**Aim of the exercise**
Copy the martial arts glossary again, starting with "# Martial Arts" and going on through "seen this before)", and switch "Judo" to "Karate".
═══ Given text ═══
# Martial Arts Encyclopedia



## Shaderon (Mar 14, 2007)

Apologies to EVERYONE in advance, especially Hakama wearers and Judo practioners.     (Sorry if you've seen this before)


*Aikido:* A martial art which allows you to defeat your enemy without hurting him. Unless of course he does not know how to properly throw himself to the ground in which case he has his wrist broken in about 20 places. Also known a 'origami with people.' 
*Arnis:* "Harness of the hand." A Filpino martial art, also known as eskrima and kali, centering around stick, blade and empty hand combat. Mispronunciation of the art guarantees a quick taste. 
*Back Kick:* A kick where you turn your back on your oppenent, then kick them without looking.
*Balisong:* A Filipino martial art based around complex methods of opening small, very sharp, folding knives and then cutting your fingers off.
*Bo:* A long stick, similar to the english long staff but spelt differently 
*Bokken:* A stick that looks like a sword. 
*Buddhism:* A religious doctrine and a marketing tool to populate asia with statues of short fat bald men. 
*Chi:* A biophysical energy generated through breathing techniques; which in defying the laws of physics, and the basic scientific common sense, allows the user to develop super human strength. 
*Dan:* A term used in the Japanese martial arts for anyone who has achieved the rank of at least first-degree black belt. 
*Darn:* The sound uttered when the wearer of a Dan realizes that his instructor will now him hit harder and more frequently.
═══ Entries provided ═══
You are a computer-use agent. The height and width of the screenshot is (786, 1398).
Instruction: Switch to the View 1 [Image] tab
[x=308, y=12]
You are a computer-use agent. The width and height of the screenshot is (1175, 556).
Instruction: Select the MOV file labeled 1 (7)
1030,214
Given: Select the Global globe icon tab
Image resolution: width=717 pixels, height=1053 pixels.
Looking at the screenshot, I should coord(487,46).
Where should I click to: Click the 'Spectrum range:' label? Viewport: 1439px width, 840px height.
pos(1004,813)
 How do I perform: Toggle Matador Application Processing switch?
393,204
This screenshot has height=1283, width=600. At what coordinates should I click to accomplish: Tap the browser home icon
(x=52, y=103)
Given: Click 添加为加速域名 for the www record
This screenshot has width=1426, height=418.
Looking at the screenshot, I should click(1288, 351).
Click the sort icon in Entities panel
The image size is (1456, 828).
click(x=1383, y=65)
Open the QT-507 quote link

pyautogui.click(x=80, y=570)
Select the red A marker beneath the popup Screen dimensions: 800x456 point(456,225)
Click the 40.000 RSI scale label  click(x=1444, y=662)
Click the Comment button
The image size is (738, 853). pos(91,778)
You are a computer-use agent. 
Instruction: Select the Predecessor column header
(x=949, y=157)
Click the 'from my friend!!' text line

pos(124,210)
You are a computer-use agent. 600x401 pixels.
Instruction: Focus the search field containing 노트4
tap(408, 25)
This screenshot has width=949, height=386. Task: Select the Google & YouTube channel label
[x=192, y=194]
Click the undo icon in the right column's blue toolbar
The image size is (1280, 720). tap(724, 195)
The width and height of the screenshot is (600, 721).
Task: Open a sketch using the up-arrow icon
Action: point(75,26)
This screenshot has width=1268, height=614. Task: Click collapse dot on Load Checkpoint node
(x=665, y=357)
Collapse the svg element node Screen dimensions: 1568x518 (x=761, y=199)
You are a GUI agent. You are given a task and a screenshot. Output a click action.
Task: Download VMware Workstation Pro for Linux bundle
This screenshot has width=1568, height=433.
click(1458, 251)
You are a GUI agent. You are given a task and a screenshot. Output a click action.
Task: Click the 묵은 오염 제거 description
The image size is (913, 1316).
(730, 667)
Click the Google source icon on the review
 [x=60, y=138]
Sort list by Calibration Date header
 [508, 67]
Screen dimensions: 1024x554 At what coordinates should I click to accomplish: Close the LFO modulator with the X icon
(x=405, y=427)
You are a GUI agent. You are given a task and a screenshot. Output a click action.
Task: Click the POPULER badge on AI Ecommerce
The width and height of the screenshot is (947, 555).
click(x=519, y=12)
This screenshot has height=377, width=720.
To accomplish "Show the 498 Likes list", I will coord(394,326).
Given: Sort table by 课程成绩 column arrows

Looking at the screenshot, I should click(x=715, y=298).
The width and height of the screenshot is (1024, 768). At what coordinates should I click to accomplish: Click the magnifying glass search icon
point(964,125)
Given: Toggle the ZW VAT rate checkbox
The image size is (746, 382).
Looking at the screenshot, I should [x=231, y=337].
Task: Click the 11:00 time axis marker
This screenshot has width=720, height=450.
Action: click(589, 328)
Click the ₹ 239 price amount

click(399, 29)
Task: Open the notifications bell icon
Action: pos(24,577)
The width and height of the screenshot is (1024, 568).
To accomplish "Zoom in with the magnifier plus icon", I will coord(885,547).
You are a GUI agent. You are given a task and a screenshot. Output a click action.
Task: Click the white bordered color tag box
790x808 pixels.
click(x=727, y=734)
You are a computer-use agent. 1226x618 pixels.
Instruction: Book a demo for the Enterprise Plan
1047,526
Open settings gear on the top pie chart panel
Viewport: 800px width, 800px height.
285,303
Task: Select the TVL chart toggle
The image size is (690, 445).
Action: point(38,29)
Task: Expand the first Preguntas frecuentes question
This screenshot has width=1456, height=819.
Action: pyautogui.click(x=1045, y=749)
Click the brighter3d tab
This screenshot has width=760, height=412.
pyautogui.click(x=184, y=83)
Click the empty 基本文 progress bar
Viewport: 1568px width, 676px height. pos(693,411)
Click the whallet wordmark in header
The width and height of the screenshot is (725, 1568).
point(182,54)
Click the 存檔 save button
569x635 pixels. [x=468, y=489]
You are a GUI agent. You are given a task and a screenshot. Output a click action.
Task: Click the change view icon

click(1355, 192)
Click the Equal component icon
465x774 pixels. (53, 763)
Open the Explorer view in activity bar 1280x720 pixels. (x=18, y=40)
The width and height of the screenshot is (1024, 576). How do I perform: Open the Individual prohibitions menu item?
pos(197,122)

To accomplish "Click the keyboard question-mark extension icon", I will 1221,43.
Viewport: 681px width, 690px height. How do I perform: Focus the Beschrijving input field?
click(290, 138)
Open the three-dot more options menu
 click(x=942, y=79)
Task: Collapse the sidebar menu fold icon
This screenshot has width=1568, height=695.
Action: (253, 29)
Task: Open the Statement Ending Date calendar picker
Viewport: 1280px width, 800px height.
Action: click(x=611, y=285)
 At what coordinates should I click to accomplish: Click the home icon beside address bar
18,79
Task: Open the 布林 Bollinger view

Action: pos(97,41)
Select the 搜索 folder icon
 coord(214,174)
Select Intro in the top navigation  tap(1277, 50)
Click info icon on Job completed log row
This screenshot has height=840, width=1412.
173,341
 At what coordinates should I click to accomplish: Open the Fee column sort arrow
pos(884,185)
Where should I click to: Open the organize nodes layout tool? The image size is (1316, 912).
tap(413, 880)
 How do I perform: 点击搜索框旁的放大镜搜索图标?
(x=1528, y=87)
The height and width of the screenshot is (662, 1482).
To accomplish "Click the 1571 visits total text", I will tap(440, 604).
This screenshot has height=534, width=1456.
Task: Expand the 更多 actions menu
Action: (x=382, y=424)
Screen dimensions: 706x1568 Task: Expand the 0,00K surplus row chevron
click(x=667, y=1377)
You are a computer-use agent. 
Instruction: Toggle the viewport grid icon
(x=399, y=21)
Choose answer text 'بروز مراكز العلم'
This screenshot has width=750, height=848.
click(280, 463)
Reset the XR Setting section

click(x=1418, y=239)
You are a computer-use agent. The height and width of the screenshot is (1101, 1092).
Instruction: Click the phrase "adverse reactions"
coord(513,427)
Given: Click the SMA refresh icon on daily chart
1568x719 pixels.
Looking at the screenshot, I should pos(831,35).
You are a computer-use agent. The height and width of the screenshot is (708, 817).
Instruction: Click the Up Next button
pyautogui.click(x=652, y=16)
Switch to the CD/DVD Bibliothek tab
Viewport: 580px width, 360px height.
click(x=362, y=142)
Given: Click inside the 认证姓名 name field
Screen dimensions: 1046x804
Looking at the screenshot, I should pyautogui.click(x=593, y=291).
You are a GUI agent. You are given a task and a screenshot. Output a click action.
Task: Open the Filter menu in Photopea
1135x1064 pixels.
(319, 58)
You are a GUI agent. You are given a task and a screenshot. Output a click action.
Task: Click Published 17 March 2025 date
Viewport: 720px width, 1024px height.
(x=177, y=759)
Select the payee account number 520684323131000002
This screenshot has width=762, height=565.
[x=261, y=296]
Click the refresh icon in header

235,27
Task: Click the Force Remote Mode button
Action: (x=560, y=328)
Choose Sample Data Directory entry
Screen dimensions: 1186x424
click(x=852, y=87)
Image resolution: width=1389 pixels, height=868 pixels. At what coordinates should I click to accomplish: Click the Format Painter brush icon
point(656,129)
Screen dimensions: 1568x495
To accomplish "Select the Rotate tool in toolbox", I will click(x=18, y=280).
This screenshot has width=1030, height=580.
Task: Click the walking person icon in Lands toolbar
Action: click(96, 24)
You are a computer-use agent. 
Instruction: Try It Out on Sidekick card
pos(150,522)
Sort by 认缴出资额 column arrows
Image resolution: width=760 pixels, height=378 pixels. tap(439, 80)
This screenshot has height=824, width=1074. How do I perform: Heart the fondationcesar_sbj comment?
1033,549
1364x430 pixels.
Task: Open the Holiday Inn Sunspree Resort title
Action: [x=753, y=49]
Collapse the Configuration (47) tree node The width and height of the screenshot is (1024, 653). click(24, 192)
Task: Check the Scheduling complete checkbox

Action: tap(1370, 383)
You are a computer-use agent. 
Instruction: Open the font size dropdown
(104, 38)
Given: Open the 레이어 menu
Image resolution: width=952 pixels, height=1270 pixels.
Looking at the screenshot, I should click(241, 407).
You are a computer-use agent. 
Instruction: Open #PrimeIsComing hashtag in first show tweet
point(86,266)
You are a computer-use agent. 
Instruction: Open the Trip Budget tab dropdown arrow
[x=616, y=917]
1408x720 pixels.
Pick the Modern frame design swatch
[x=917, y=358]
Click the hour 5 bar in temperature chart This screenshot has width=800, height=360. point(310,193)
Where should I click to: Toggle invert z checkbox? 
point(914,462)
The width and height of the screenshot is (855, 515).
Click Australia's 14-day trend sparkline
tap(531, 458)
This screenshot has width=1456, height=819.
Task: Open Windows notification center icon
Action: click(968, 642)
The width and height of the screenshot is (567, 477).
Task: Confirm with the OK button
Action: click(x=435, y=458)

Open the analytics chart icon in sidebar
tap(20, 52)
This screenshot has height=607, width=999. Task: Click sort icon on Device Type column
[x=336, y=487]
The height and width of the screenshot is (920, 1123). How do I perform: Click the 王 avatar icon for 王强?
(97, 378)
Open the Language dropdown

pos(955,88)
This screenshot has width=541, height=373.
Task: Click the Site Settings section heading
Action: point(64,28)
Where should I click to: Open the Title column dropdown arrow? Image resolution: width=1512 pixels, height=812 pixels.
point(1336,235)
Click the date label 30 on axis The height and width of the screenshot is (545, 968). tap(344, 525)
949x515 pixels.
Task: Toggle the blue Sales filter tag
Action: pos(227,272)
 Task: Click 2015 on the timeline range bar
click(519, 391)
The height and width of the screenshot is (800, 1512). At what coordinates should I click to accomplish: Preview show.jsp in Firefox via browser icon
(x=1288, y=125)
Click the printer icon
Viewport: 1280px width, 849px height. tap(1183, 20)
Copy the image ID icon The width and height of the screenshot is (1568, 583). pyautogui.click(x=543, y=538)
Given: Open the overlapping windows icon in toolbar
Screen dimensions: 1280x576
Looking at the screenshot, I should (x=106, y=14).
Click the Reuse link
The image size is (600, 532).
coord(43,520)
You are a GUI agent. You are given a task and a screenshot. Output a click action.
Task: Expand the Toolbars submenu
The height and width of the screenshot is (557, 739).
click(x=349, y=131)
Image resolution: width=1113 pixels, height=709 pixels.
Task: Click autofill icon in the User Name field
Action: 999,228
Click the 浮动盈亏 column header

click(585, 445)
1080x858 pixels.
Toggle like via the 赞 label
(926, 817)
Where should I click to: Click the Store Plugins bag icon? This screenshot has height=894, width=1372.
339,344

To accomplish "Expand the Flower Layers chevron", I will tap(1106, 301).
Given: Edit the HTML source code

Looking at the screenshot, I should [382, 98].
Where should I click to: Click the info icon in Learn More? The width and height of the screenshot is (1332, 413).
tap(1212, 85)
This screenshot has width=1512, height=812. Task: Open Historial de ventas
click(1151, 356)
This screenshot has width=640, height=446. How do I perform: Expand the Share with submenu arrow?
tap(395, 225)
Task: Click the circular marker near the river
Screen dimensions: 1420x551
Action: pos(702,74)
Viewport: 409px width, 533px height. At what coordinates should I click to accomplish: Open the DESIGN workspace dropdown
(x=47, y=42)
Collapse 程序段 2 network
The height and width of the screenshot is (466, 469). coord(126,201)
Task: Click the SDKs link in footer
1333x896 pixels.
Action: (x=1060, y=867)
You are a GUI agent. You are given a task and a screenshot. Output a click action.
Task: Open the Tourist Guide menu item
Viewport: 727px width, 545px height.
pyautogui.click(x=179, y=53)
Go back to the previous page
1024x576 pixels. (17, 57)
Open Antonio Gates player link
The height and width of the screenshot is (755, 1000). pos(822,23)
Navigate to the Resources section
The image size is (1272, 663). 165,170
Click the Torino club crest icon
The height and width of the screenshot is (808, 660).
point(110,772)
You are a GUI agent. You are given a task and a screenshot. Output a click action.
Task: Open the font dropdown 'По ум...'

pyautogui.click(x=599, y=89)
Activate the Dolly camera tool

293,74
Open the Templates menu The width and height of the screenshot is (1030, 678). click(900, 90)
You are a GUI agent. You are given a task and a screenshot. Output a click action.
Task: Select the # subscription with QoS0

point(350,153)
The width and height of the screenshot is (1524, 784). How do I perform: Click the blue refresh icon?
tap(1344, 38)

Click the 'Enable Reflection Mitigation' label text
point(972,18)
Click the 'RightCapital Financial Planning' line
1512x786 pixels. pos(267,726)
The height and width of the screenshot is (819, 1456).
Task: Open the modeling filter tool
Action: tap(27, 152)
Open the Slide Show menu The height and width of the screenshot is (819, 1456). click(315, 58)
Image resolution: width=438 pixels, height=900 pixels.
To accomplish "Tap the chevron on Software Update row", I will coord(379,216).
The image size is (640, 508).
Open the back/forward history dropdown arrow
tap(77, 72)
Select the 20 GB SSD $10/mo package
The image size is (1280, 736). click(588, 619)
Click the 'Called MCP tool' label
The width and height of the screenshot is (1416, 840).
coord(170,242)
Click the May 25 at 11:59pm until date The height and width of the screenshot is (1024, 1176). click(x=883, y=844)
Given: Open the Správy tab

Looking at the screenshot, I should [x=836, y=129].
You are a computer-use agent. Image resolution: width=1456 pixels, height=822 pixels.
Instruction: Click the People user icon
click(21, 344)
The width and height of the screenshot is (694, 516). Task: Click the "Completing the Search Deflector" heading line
═══
**Written solution**
# Martial Arts Encyclopedia



## Shaderon (Mar 14, 2007)

Apologies to EVERYONE in advance, especially Hakama wearers and Karate practioners.     (Sorry if you've seen this before)